- Money Morning Australia

How Progress Came From the Free Market


Written on 05 July 2012 by Kris Sayce

How Progress Came From the Free Market

Yesterday we included a quote from Paul Howes, complimenting the South Korean government on their foresight on throwing billions into developing the brand ‘Samsung’.

But Howes, like many statists and central planners have made a common mistake. They wrongly credit economic and human progress with the increased role of government during the past 200 years.

In reality, they’ve put the cart before the horse. It’s not the gradual increases in government intervention that spurred progress. What spurred progress was the end of Europe’s feudal system of government, and the discovery of the New World and free markets.

18th century French writer Voltaire wrote of the feudal state that it was ‘a device for taking money out of one set of pockets and putting it into another.’

Sound familiar?

So it’s no coincidence that, as feudalism ended and individuals gained more freedom, human progress finally took off. It was like a coiled spring waiting to be sprung…a jack-in-the-box with the lid forced shut, until suddenly the promise of freedom and opportunity beckoned.

But for centuries there was no freedom or social mobility.
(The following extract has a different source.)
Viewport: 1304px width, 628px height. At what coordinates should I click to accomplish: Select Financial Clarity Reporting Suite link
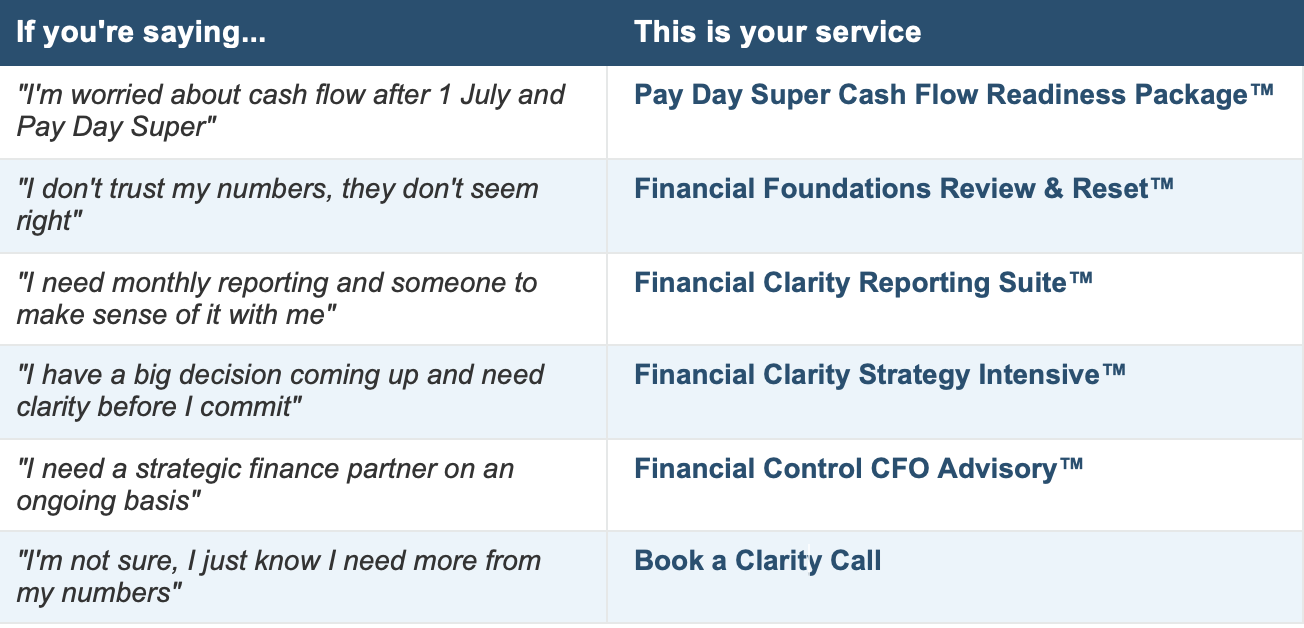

Kings ruled their kingdom, and occasionally kings fought with other kings, or fought with princes who grew impatient of waiting to become kings.

Lords of the manor ruled their vast landed estates… land assigned to them by the king or wrestled from other Lords or handed down through generations. For centuries the land was unimproved and unexploited – no factories, no productive labour force…just gardens, lakes and follies.

Beneath them were the merchants and tradesmen. The buyers and sellers of goods and the makers of goods. The men who passed on both name and occupation to their children: Carpenter, Cooper, Baker, Smith, Butcher and many others.

At the bottom came those who were little more than slaves…the serfs. They grew crops for the Lords and were allowed to keep enough food for subsistence living.

Everyone knew their place. There was no social mobility. Serfs didn’t become merchants or tradesmen. Merchants or tradesmen didn’t become Lords. Lords didn’t become kings.

There was no progress or improvement in the standard of living because no-one knew the concept of wanting to do better for themselves.

Bottom line: There was no incentive for anyone to do more than was necessary to maintain their current standard of living.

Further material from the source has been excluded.